他の構成および動作は、実施の形態1と同じであるので、その説明は繰り返さない。この実施の形態6でも、実施の形態1と同じ効果が得られる。
なお、本実施の形態6では、インダクタ電流ILがしきい値電流ITHを越えたことに応じて一定時間Tcだけ可変インダクタンス回路30のインダクタンスを増大させたが、これに限るものではなく、インダクタ電流ILの増加速度(A/s)がしきい値速度vthを越えたことに応じて一定時間Tcだけ可変インダクタンス回路30のインダクタンスを増大させても構わない。また、出力電圧Voの低下分ΔVがしきい値電圧VTHを越えたことに応じて一定時間Tcだけ可変インダクタンス回路30のインダクタンスを増大させても構わない。
[実施の形態7]
図14は、この発明の実施の形態7によるスイッチング電源装置の構成を示す回路ブロック図であって、図7と対比される図である。このスイッチング電源装置が図7のスイッチング電源装置と異なる点は、制御回路35が制御回路35Bで置換されている点である。また、外部負荷21の代わりに、外部負荷21Cが使用される。
外部負荷21Cは、抵抗素子25を含む。外部負荷21Cは、動作中に抵抗素子25の端子間がショートする可能性がある負荷である。図14では、ショート部は抵抗素子25に並列接続されたスイッチ55で示されている。抵抗素子25の端子間がショートすることは、スイッチ55がオンすることと等価である。制御回路35Bは、実施の形態6で説明した通りである。
次に、動作について説明する。外部負荷21Cがスイッチング電源装置の出力端子T3,T4に接続され、ショートが発生していない場合(すなわちスイッチ55がオフしている場合)は、可変インダクタンス回路30のスイッチSWがオンされ、トランジスタ2がオン/オフされて出力電圧Voが目標電圧に維持される。

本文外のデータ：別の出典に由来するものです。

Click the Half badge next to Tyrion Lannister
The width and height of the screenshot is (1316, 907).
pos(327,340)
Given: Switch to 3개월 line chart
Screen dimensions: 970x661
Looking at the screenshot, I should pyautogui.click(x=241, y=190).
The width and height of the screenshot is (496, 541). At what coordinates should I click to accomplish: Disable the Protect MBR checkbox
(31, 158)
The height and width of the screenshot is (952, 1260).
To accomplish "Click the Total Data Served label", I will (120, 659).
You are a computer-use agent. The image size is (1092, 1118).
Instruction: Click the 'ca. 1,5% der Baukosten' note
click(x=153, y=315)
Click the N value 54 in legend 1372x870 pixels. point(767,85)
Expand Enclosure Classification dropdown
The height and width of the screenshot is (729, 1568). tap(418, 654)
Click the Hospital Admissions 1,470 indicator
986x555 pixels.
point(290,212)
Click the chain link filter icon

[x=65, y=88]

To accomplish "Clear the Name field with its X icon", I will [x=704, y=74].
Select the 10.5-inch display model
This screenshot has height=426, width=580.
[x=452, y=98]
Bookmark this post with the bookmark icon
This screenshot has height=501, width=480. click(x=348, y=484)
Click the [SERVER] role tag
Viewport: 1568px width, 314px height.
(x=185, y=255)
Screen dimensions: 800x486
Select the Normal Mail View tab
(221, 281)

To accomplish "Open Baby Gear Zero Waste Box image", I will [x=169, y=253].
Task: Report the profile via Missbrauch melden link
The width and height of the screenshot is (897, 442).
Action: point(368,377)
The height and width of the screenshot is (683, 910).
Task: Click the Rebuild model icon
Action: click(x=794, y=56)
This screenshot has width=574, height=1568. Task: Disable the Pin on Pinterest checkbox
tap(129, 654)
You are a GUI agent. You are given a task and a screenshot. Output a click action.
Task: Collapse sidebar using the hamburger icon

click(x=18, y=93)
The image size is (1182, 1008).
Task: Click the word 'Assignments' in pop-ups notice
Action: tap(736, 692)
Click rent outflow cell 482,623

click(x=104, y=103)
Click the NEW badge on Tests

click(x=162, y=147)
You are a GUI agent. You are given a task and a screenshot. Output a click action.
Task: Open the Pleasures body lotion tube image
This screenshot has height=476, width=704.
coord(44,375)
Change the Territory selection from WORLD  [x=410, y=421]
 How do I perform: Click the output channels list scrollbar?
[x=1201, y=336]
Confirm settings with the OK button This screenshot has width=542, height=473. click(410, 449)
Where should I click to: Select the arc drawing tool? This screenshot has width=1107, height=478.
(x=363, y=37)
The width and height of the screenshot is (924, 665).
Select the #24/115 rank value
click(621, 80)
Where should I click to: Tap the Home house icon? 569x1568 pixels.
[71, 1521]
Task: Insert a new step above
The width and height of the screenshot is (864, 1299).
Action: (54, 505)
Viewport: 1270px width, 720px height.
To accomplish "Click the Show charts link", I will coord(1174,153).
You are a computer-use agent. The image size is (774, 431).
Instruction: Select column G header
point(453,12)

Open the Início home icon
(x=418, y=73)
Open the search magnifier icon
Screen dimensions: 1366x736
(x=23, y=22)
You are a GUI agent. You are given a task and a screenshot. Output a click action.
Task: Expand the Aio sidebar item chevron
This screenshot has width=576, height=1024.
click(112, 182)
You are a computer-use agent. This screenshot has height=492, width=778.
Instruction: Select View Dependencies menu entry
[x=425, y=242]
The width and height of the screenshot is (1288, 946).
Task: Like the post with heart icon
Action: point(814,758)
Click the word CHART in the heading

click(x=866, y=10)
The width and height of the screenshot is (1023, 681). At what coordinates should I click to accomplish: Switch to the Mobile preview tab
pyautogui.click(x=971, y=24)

次いで外部負荷21Cにおいてショートが発生すると(すなわちスイッチ55がオンすると)、ショート部(すなわちスイッチ55)に電流が流れる。このときにインダクタ電流ILがしきい値電流ITHを越えると、可変インダクタンス回路30のスイッチSWが一定時間Tcだけオフされ、可変インダクタンス回路30のインダクタンスがLaからLa+Lbに一定時間Tcだけ増大され、インダクタ電流ILの増大が抑制される。
一定時間Tcの経過後は、可変インダクタンス回路30のスイッチSWがオンされ、可変インダクタンス回路30のインダクタンスがLaに設定される。このときスイッチ55がオンしたままなので、インダクタ電流ILが増大する。インダクタ電流ILが上限値Ihに到達すると、制御回路35Bの過電流保護部によってトランジスタ2がオフ状態にされ、電流の出力が停止される。
他の構成および動作は、実施の形態1と同じであるので、その説明は繰り返さない。この実施の形態7でも、実施の形態1と同じ効果が得られる。
今回開示された実施の形態はすべての点で例示であって制限的なものではないと考えられるべきである。本発明の範囲は上記した説明ではなくて特許請求の範囲によって示され、特許請求の範囲と均等の意味および範囲内でのすべての変更が含まれることが意図される。